The Unjust Climate report highlights the reality that women head of rural households in low- and middle-income countries suffer significantly greater economic losses than men each year.
On average, female-headed households lose 8% more income due to heat stress and 3% more due to flooding than male-headed households.
This equates to a significant reduction in per capita income of $83 due to heat stress and $35 due to flooding, totaling $37 billion and $16 billion, respectively, across the poorest countries.
Even if average temperatures rose by just 1 degree, these women would face a staggering 34% reduction in their total income compared to men. This study suggests that if this issue is not addressed, climate change will significantly widen these differences in the coming years.
powerful impact
“Social differences based on location, wealth, gender and age have a major but poorly understood impact on rural people's vulnerability to the impacts of the climate crisis,” said FAO Director-General QU Dongyu. he said.
“These findings highlight the urgent need to devote significantly more financial resources and policy attention to issues of inclusivity and resilience in global and national climate change responses.”
If you want to know more about this story, go here to read our interview with Lauren Phillips, Deputy Director of FAO's Rural Transformation and Gender Equality Division.
Approximately 1.3 million children in Yemen will be protected from polio
A massive polio vaccination campaign in Yemen has reached more than 1.29 million children under the age of five in just four days, the United Nations announced on Tuesday.
The joint campaign involving Yemen's Ministry of Public Health and Population, the United Nations Children's Fund (UNICEF) and the World Health Organization (WHO) reached an astonishing 89-100 percent of the children targeted.
“This is an important step in protecting children from deadly childhood diseases,” said Peter Hawkins, UNICEF Representative in Yemen.
“Polio cases remain an imminent threat with confirmed cases among children in Yemen. This is an ongoing risk to the lives of all unvaccinated children. Health authorities and donations All children must continue to work together to ensure universal immunization for all children across Yemen.”
WHO Representative Arturo Pesigan said the immunization drive was a major achievement in improving the health and well-being of Yemen's children.
investment in the future
“Poliovirus and other childhood diseases can cause permanent disability and, in many cases, death. But small doses of vaccine can provide the protection needed,” he said.
“There is no reason for children to die from vaccine-preventable diseases. Children are the future and every investment in their health is an investment in the development of the country.”
This campaign was supported by the Global Polio Eradication Initiative. Yemen has joined more than 35 countries in using the novel oral polio vaccine type 2 (nOPV2), which has received WHO pre-approval.
“There is no sustainable development without peace” Deputy Secretary of the United Nations
There can be no sustainable development in line with the 2030 global goals without peace, the United Nations Deputy Secretary-General told a high-level meeting of Arab countries in the Lebanese capital on Tuesday.
The world faces complex challenges, especially in the Middle East, which is roiled by conflict and instability, Amina Mohammed said at the Arab Forum for Sustainable Development.
“Persistent and recurrent conflict and fragility directly affects 182 million people in nine countries in the region and exacerbates the refugee crisis,” she said.
UN Deputy Secretary-General Amina Mohammed speaks at the opening ceremony of the 2024 Arab Forum for Sustainable Development in Beirut, Lebanon.

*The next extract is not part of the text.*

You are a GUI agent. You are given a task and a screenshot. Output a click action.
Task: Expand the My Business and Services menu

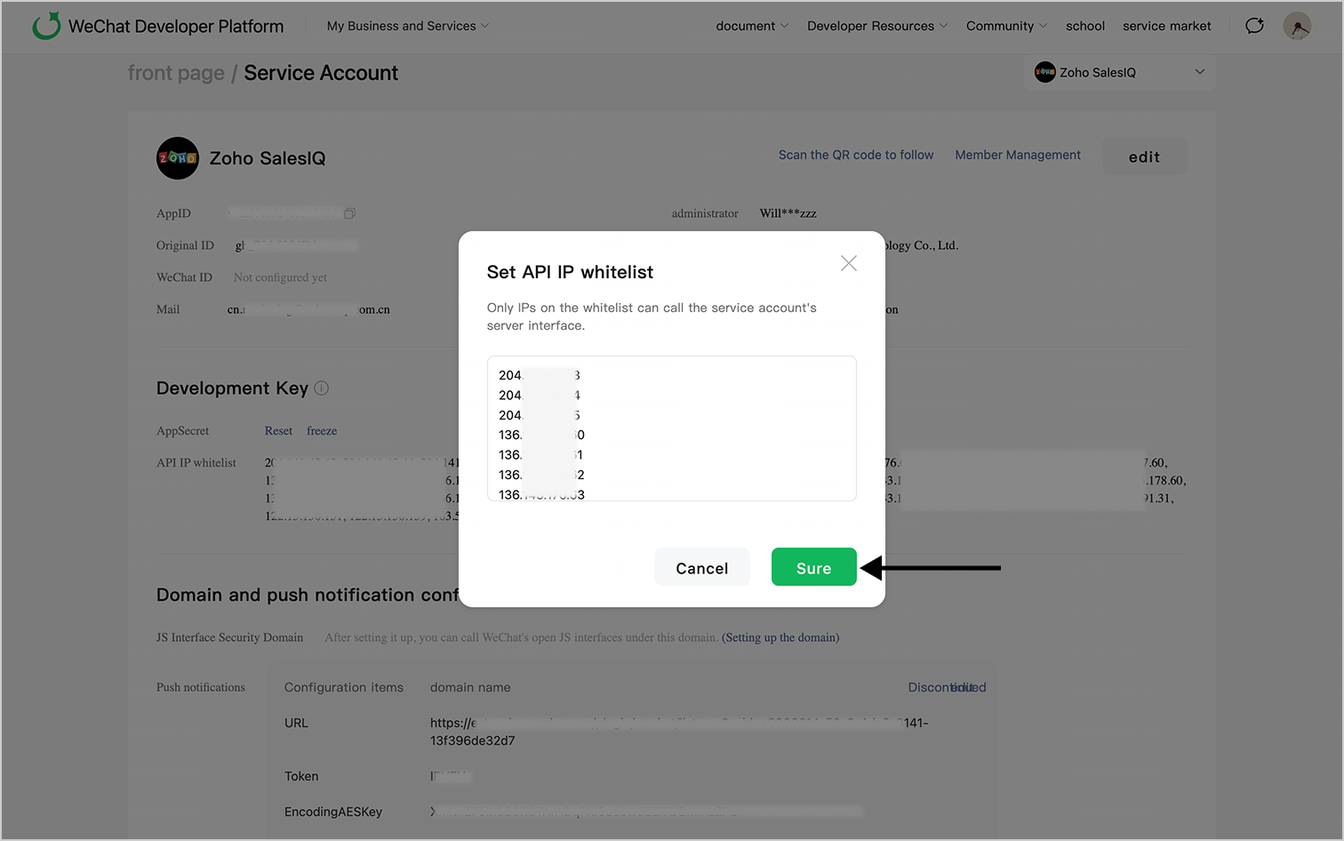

The war in Gaza and other crises “remind us that there can be no sustainable development without peace. is still a very long way off,” she added.

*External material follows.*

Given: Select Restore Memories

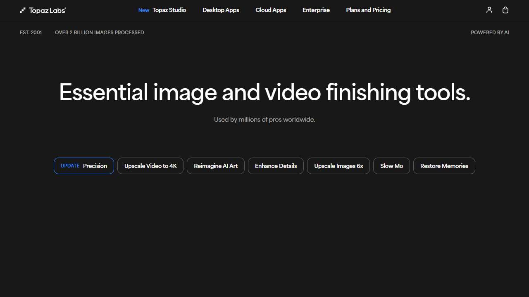Looking at the screenshot, I should click(444, 166).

More than halfway to the 2030 Agenda deadline, the Sustainable Development Goals (SDGs) are far off track globally and in the Arab region.
He said extreme poverty in the region has more than doubled since 2015 and now stands at over 20%, with unemployment reaching 10.7%.
Widening inequality
The Arab region also suffers from a growing lack of financing, while droughts, floods, sandstorms and other climate and environmental challenges hinder economic and social development, and carbon emissions have fallen by 2020 between 2000 and 2020. 68%, twice as fast as the rest of the world. Global trends.
But against this backdrop, “there are signs of hope,” she said, including the promise of $500 billion a year made at last September's SDG Summit and the commitment to make financial structures more just and resilient. He referred to reforming the global financial structure to make it more responsive, responsive and accessible to all. .
“We need to step up action, focusing on transformative policies and investments,” he told delegates, noting that many Arab countries are already committed to clean energy, digitization of food systems, social protection reform and economic diversification. He added that the company is accelerating efforts to bring about important changes that will lead to significant change.